The power of structural information for informing biological
mechanisms
is clear for stable folded macromolecules, but similar structure–function
insight is more difficult to obtain for highly dynamic systems such
as intrinsically disordered proteins (IDPs) which must be described
as structural ensembles. Here, we present IDPConformerGenerator, a
flexible, modular open-source software platform for generating large
and diverse ensembles of disordered protein states that builds conformers
that obey geometric, steric, and other physical restraints on the
input sequence. IDPConformerGenerator samples backbone phi (φ),
psi (ψ), and omega (ω) torsion angles of relevant sequence
fragments from loops and secondary structure elements extracted from
folded protein structures in the RCSB Protein Data Bank and builds
side chains from robust Monte Carlo algorithms using expanded rotamer
libraries.
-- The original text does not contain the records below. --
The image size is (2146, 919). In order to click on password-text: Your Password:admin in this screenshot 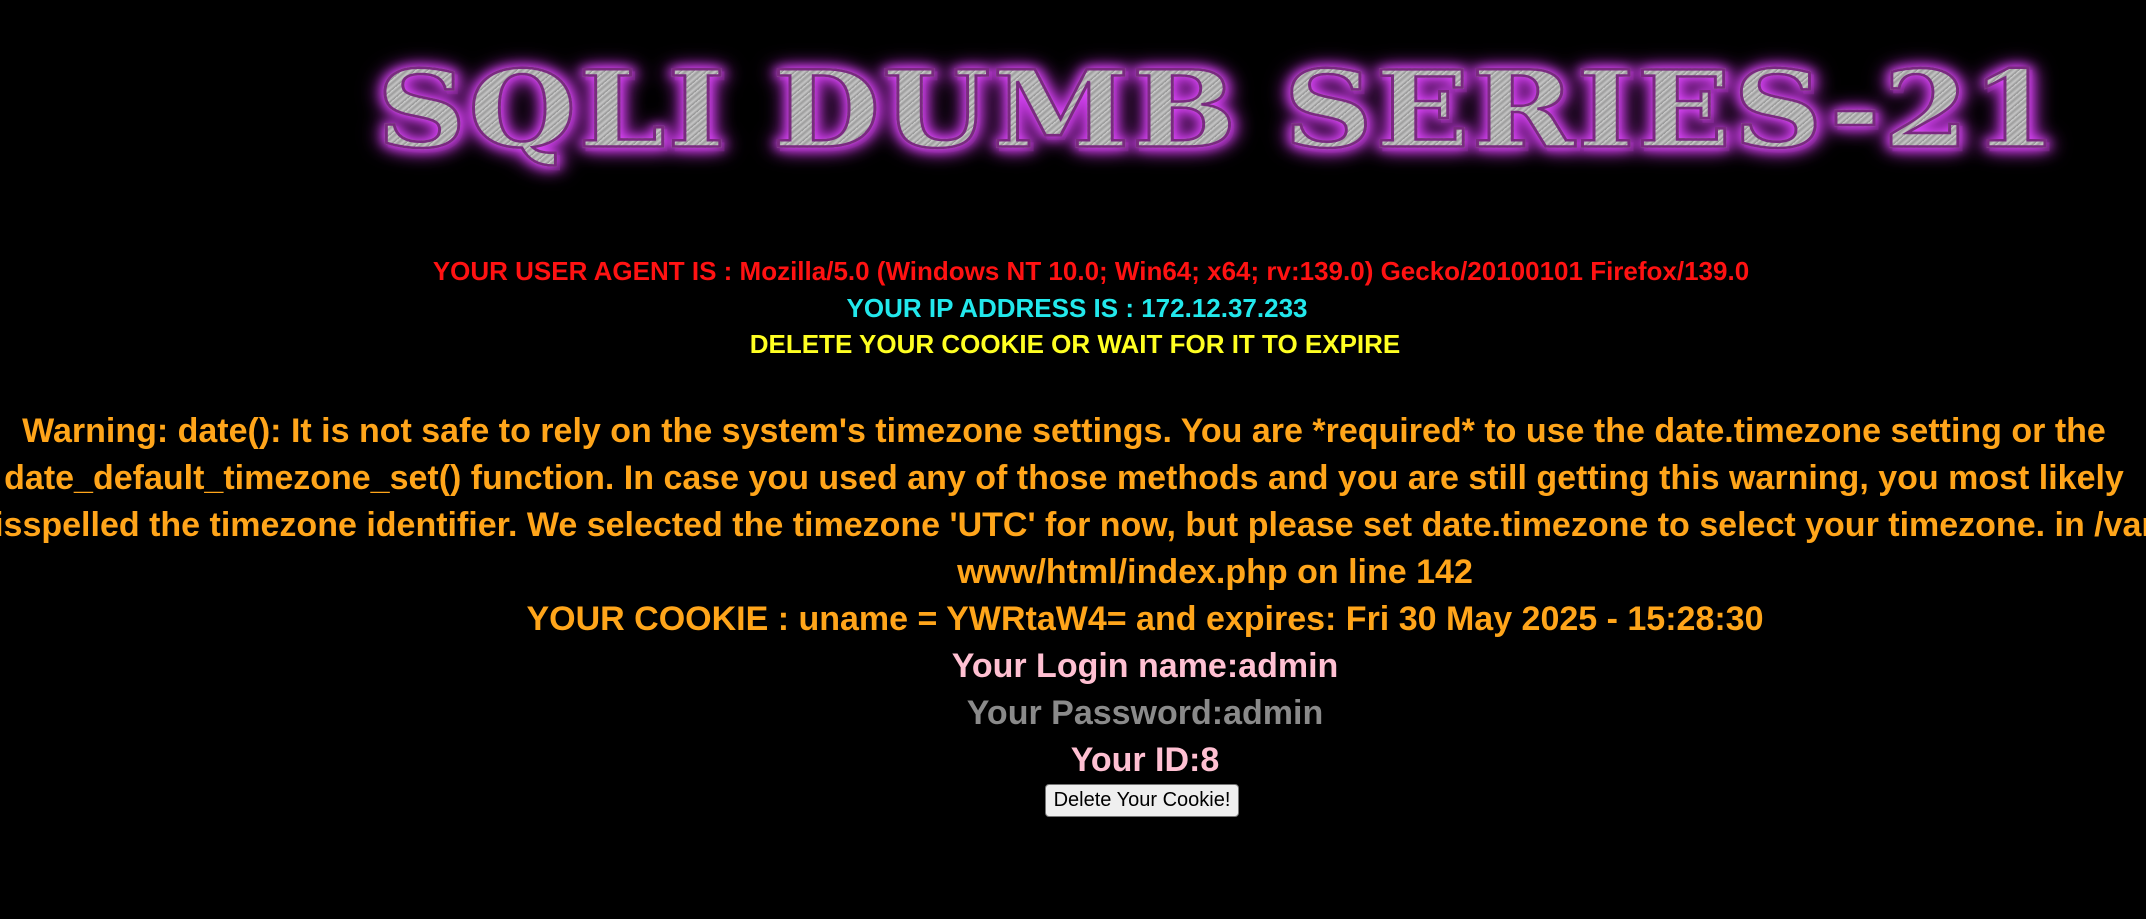, I will do `click(1145, 713)`.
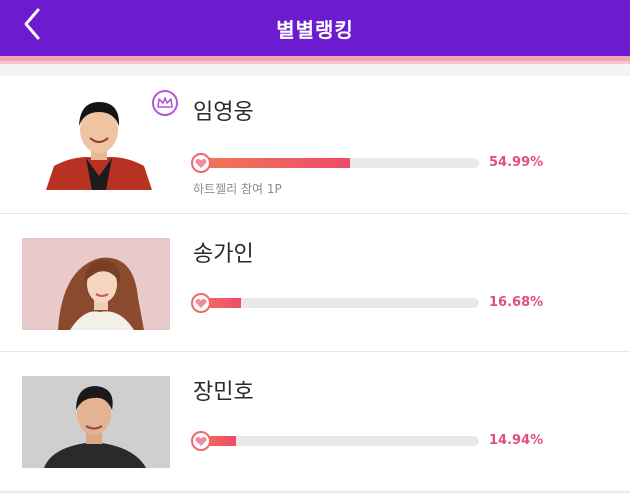 Image resolution: width=630 pixels, height=494 pixels. What do you see at coordinates (516, 162) in the screenshot?
I see `vote-percentage: 54.99%` at bounding box center [516, 162].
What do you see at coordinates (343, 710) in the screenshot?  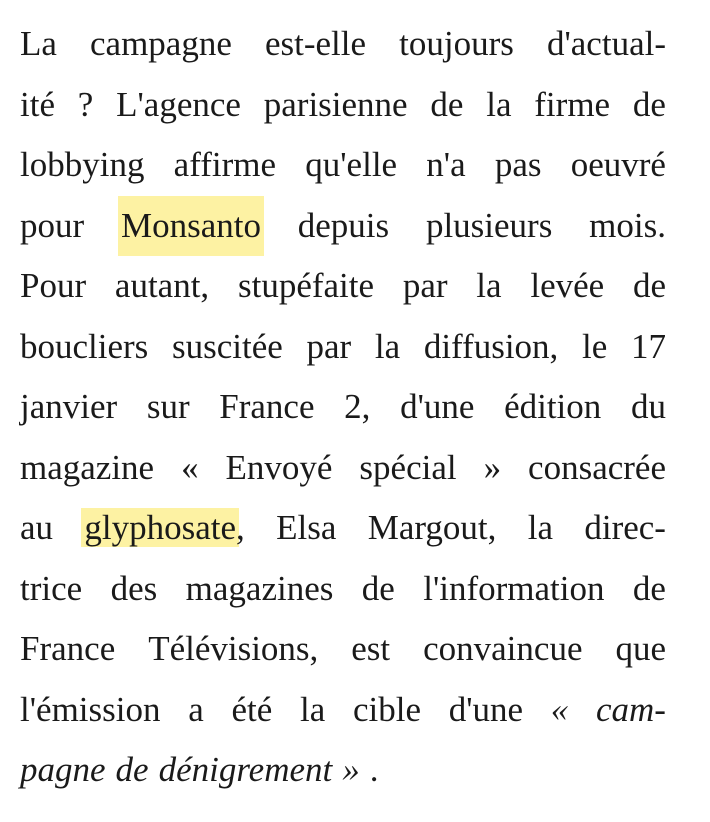 I see `text-line: l'émission a été la cible d'une « cam-` at bounding box center [343, 710].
IDPConformerGenerator has many user-defined options enabling
variable fractional sampling of secondary structures, supports Bayesian
models for assessing the agreement of IDP ensembles for consistency
with experimental data, and introduces a machine learning approach
to transform between internal and Cartesian coordinates with reduced
error. IDPConformerGenerator will facilitate the characterization
of disordered proteins to ultimately provide structural insights into
these states that have key biological functions.